Thanks for your response! However I made a mistake. The frame is supported by 2 pin supports, not cantilevers. Yes the connections between the beam and columns are rigid so the angle between the beam and columns is 90 degrees. The only table provided have the fixed-end moment equations, but I thought the FEM in each member would be zero since there is no load applied any where along the members. The way I tried to approach this problem was the slope-deflection method but didn't now how to deal with the infinite EI. When you say more of the load goes to the column with the higher stiffness, is it a direct proportion? Is the load on the right column exactly 3 times the load on the left column? Thanks!
yes it is direct proportion,because you need to know the lateral forces always distribute according to stiffness.

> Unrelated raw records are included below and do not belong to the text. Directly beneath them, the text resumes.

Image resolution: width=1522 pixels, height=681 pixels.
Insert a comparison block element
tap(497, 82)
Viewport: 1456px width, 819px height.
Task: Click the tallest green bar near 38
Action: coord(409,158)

Oh OK! There are loads applied at the ends, right? They produce moments along the members. Draw a sketch of the pinned-pinned frame with the rigid support at B and C. Superimpose the deflected shape of the frame onto that. Note that for member AB, there is deflection but no rotation at B; and there is rotation but no deflection at A. Looks like a simple cantilever as if B was fixed and A was free, yes? Use your beam table for deflections of a simple cantilever with a point load applied at its end. As Sadeq has already noted, yes (1/4 of the lateral load to one column and 3/4 to the other).